Relationships of High-sensitive C-reactive Protein and P-wave Dispersion in Lone Atrial Fibrillation

Li-Hui Zheng; Yan Yao; Ling-Min Wu; Kui-Jun Zhang; Shu Zhang

doi:10.4103/0366-6999.157649

. 2015 Jun 5;128(11):1450–1454. doi: 10.4103/0366-6999.157649

Relationships of High-sensitive C-reactive Protein and P-wave Dispersion in Lone Atrial Fibrillation

Li-Hui Zheng ¹, Yan Yao ^1,^✉, Ling-Min Wu ¹, Kui-Jun Zhang ¹, Shu Zhang ¹

PMCID: PMC4733780 PMID: 26021499

Abstract

Background:

Current evidence links atrial fibrillation (AF) to the inflammation. Inflammatory indexes such as high-sensitive C-reactive protein (hs-CRP) have been related to the development and persistence of AF. However, the role of inflammation in the atrial electrophysiological remodeling indexed by P-wave dispersion (P_d) remains unclear.

Methods:

The study consisted of 71 patients with lone paroxysmal AF (AF group) and 71 age- and gender-matched controls of paroxysmal supraventricular tachycardia without history of AF (control group). Electrocardiography, P_d, hs-CRP, and other clinical characteristics were compared between the two groups.

Results:

There was no significant difference between the two groups regarding age, gender, hyperlipidemia, etc. Compared to controls, left atrial diameter (44 ± 7 vs 39 ± 7 mm), P_d (49 ± 13 vs 26 ± 8 ms), and hs-CRP (2.17 [1.46–2.89] vs 1.12 [0.74–1.41] mg/L) were increased (P < 0.05), respectively. Linear regression identified hs-CRP as an independent correlation of P_d level both in the total population and the AF group (r = 0.464 and 0.313; P < 0.001, respectively). Multiple logistic regression revealed hs-CRP as an independent determinant of AF (odds ratio [OR] =15.430, 95% confidence interval: 6.031–39.476: P <0.001). Further adjusted for P_d, both P_d and hs-CRP were independent predictors for AF, but the OR for hs-CRP in predicting AF has been attenuated from 15.430 to 6.246.

Conclusions:

In lone AF, P_d and plasma hs-CRP concentration are inter-associated and related to AF. The interaction between hs-CRP and AF may be mediated by P_d, suggesting an important role of inflammation in the atrial electrophysiological remodeling predisposing to AF.
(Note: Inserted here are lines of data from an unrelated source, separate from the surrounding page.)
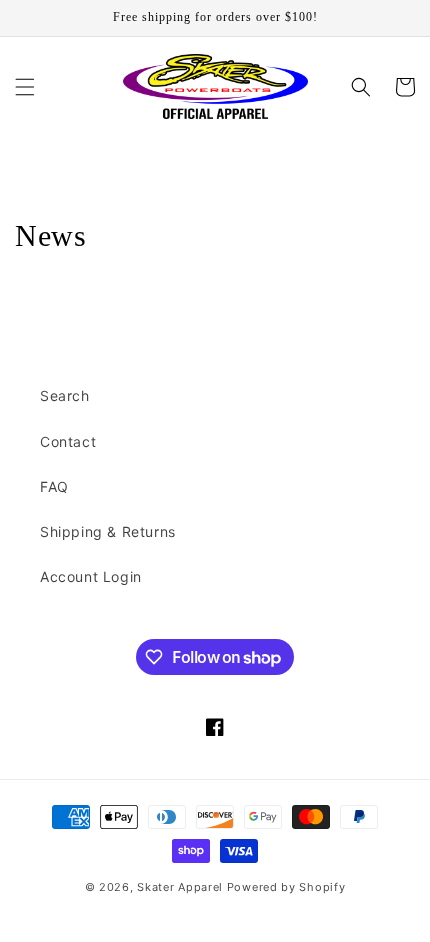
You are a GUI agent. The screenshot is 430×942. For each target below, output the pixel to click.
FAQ (54, 486)
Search (65, 395)
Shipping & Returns (108, 531)
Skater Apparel (180, 887)
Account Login (91, 576)
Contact (68, 441)
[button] (25, 87)
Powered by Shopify (286, 887)
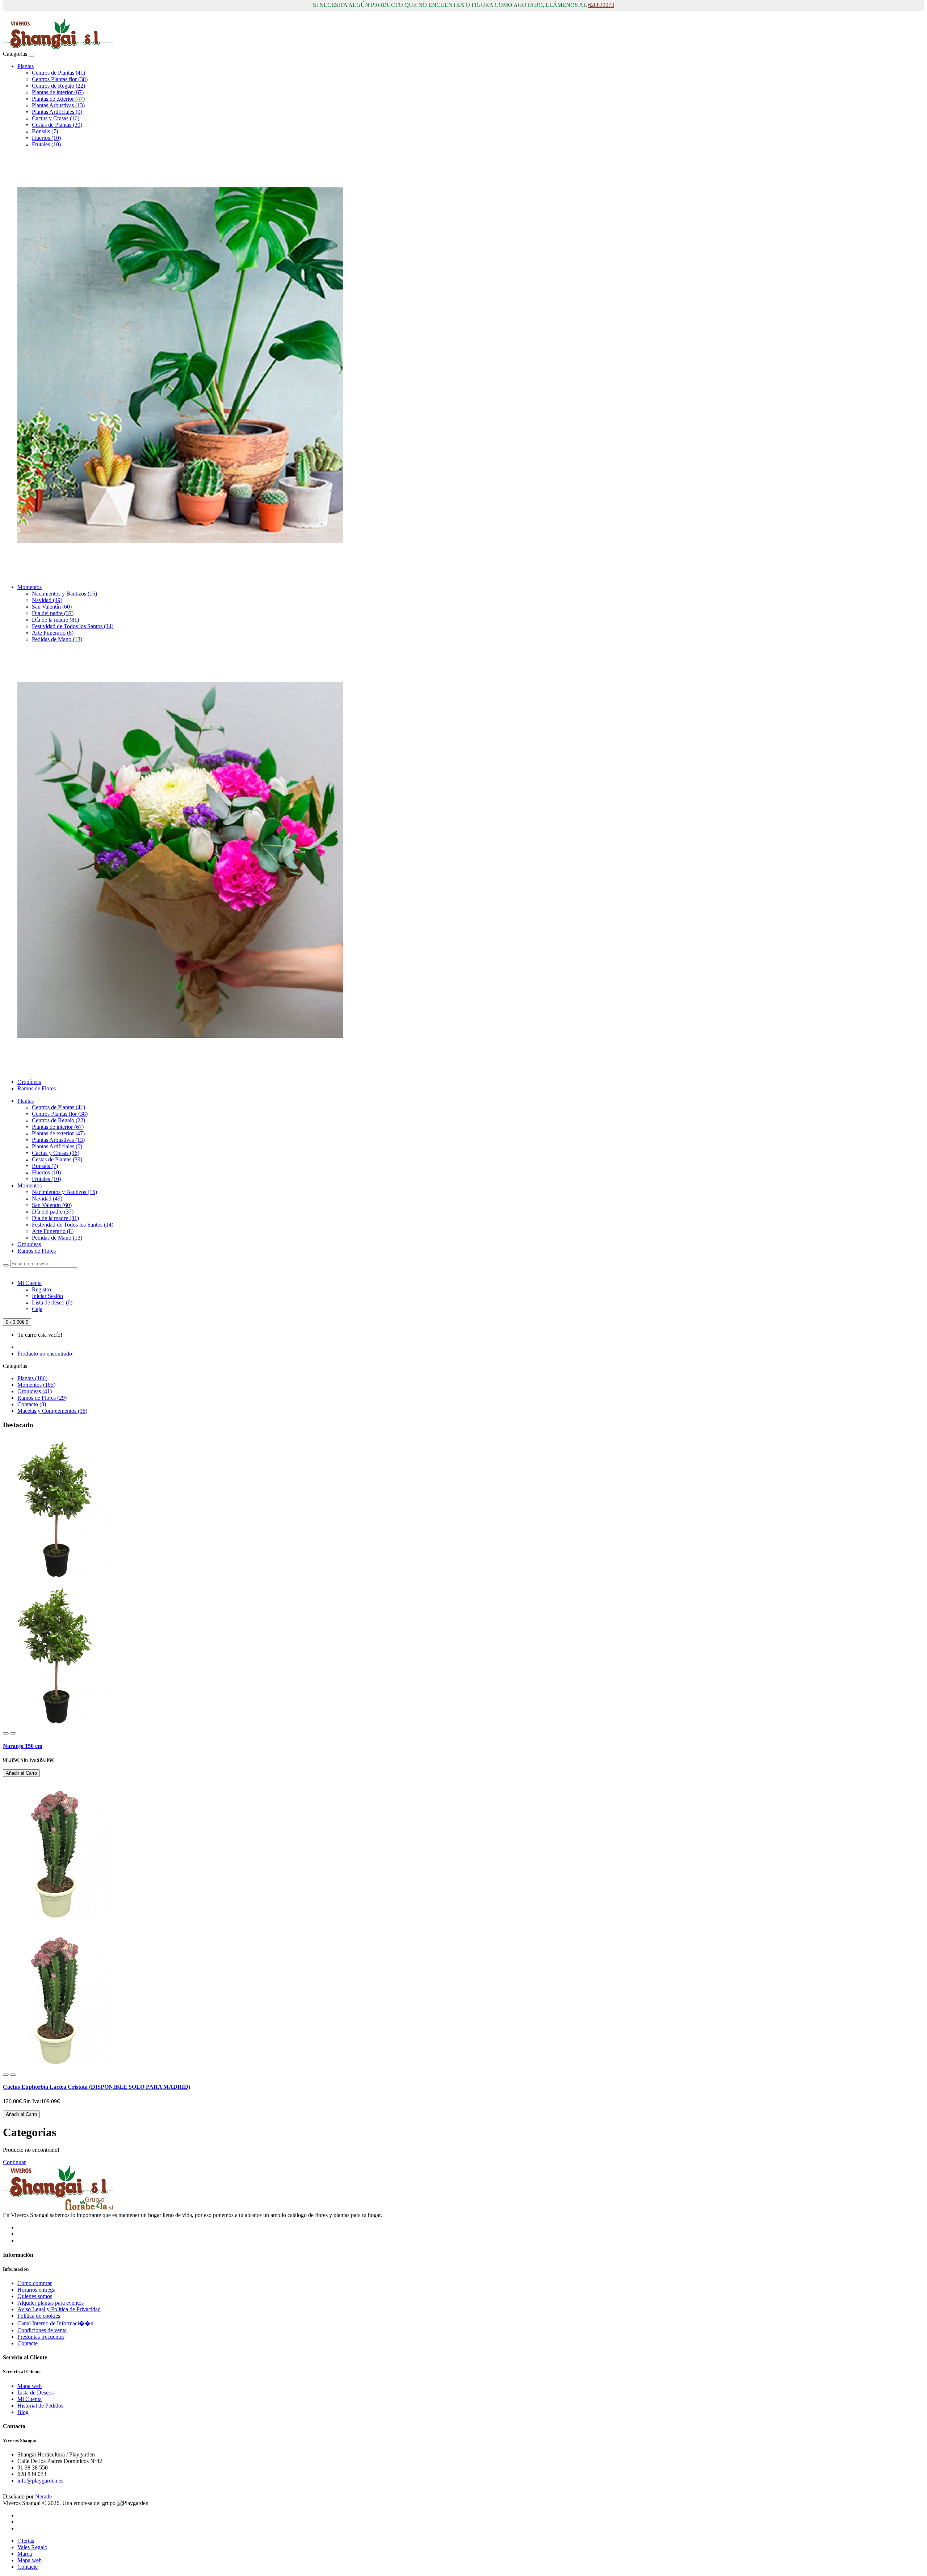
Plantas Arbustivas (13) (58, 105)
Keywords: Atrial Fibrillation, High-sensitive C-reactive Protein, Inflammation, P-wave Dispersion

INTRODUCTION

Atrial fibrillation (AF) is the most common arrhythmia encountered in clinical practice. Although the exact pathophysiology of AF remains unclear, it is accepted that the initiation and maintenance of AF require both a trigger and a susceptible substrate. The trigger is mainly the ectopic beats or repetitive foci from pulmonary veins or atrium. The heterogeneous atrial effective period, atrial enlargement, and atrial fibrosis constitute the main process of atrial remodeling, which provide the substrate of atrial inhomogeneous conduction predisposing AF. P-wave dispersion (P_d) is defined as the difference between the maximum and the minimum P-wave duration calculated on a 12-lead surface electrocardiogram (ECG). Prolonged P_d has been proposed an independent predictor of atrial remodeling and development of AF in patients with various cardiovascular diseases.[1,2,3,4,5,6,7,8,9]
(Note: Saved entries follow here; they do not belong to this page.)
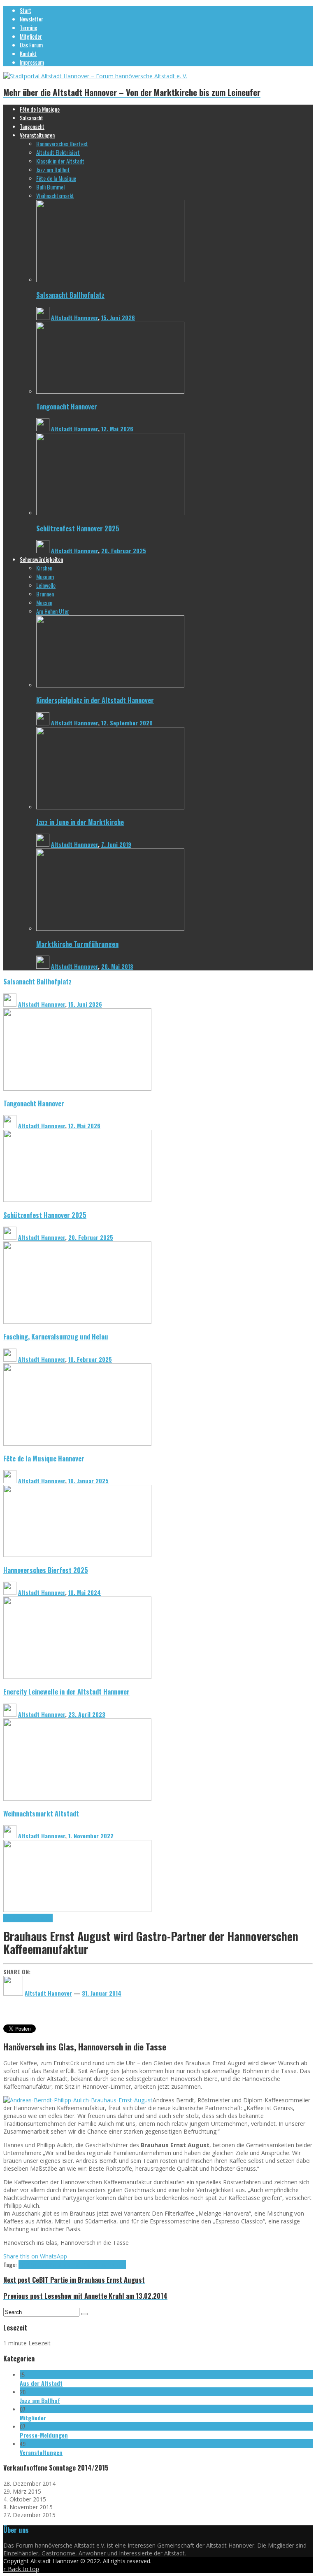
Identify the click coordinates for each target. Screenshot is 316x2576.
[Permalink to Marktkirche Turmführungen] (110, 929)
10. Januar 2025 (88, 1480)
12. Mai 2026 (117, 428)
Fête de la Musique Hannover (43, 1458)
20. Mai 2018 (117, 966)
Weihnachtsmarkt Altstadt (41, 1813)
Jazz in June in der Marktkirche (80, 822)
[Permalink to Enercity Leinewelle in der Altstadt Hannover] (77, 1798)
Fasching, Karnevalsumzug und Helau (55, 1336)
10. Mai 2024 (84, 1592)
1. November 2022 (91, 1835)
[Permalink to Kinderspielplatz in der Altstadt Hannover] (110, 685)
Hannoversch (112, 2264)
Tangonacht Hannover (66, 406)
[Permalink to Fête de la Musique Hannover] (77, 1555)
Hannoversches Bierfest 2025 (45, 1570)
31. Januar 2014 (101, 1993)
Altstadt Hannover (74, 317)
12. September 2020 (127, 722)
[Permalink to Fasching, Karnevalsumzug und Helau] (77, 1443)
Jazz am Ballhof (40, 2400)
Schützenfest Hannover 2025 (77, 528)
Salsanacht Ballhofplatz (70, 295)
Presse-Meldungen (44, 2435)
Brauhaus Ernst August (28, 1918)
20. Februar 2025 (123, 550)
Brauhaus (39, 2264)
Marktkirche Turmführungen (77, 944)
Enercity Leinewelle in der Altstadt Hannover (66, 1691)
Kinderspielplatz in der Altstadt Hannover (95, 700)
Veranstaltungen (41, 2452)
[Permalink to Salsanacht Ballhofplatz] (110, 280)
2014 (24, 2264)
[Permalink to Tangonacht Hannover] (110, 391)
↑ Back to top (21, 2569)
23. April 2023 (86, 1714)
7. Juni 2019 (116, 844)
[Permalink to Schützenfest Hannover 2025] (110, 513)
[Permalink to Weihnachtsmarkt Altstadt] (77, 1910)
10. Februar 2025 (90, 1359)
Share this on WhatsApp (35, 2256)
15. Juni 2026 (118, 317)
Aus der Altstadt (41, 2383)
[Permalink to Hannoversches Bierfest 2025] (77, 1677)
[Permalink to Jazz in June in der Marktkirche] (110, 807)
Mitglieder (33, 2417)
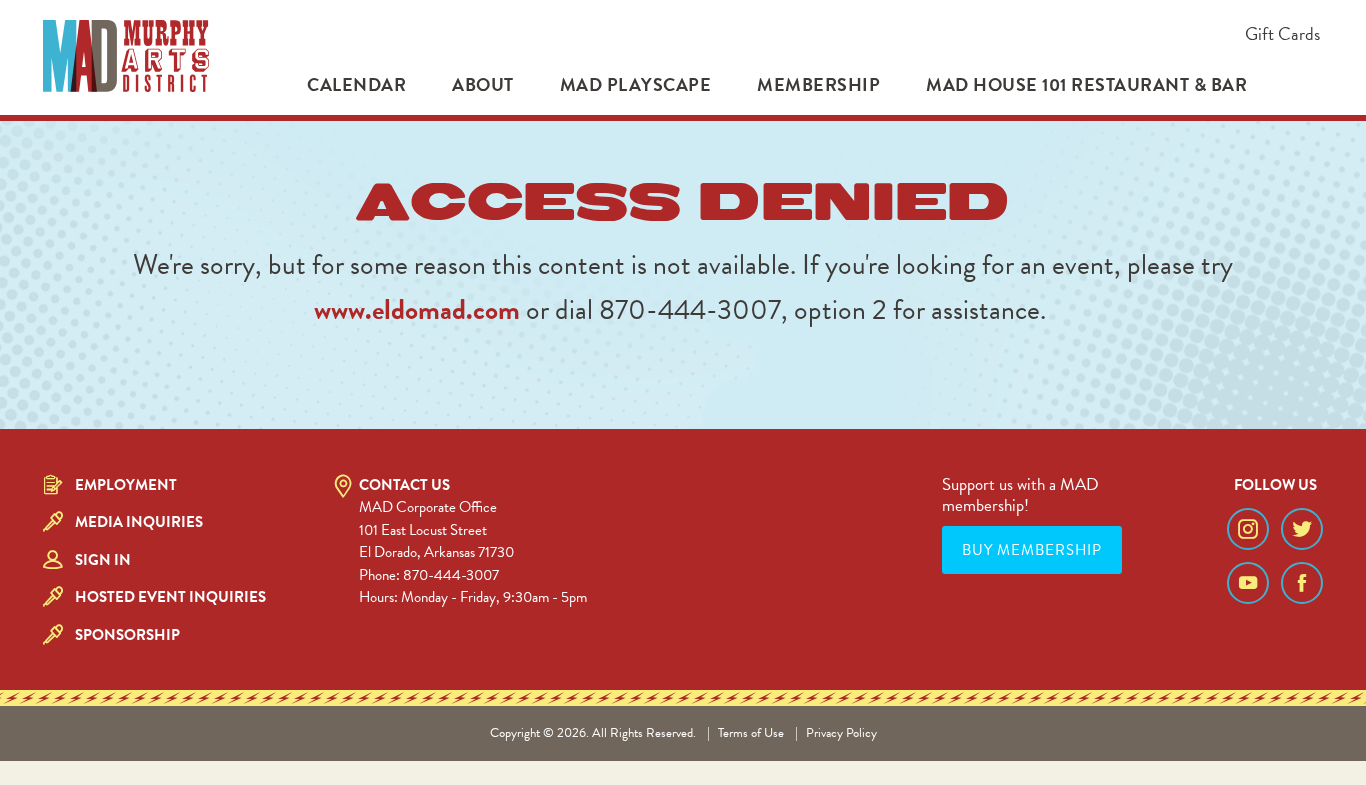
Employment (126, 485)
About (483, 84)
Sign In (103, 560)
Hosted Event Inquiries (170, 597)
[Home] (126, 56)
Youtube (1248, 583)
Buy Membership (1032, 550)
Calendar (356, 84)
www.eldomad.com (417, 309)
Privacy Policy (841, 733)
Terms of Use (751, 733)
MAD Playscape (636, 84)
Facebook (1302, 583)
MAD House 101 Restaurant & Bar (1086, 84)
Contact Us (404, 485)
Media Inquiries (139, 522)
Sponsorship (127, 635)
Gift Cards (1282, 33)
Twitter (1302, 529)
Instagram (1248, 529)
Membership (818, 84)
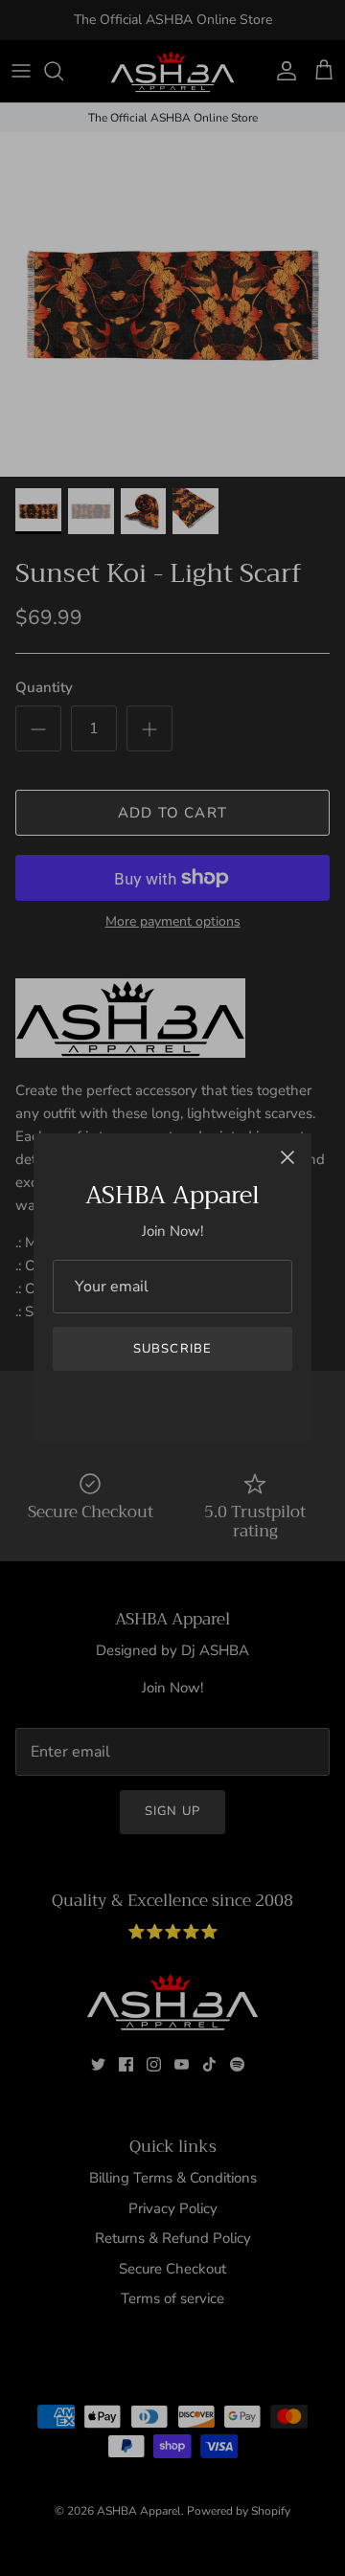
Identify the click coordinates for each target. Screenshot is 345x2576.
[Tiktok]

An increasing body of evidences has demonstrated that inflammation plays an important role in the initiation and perpetuation of AF. Increased inflammatory markers (mainly high-sensitivity C-reactive protein [hs-CRP]) are increased in AF and could predict new-onset AF and AF recurrence after cardioversion or catheter ablation.[10,11,12,13,14]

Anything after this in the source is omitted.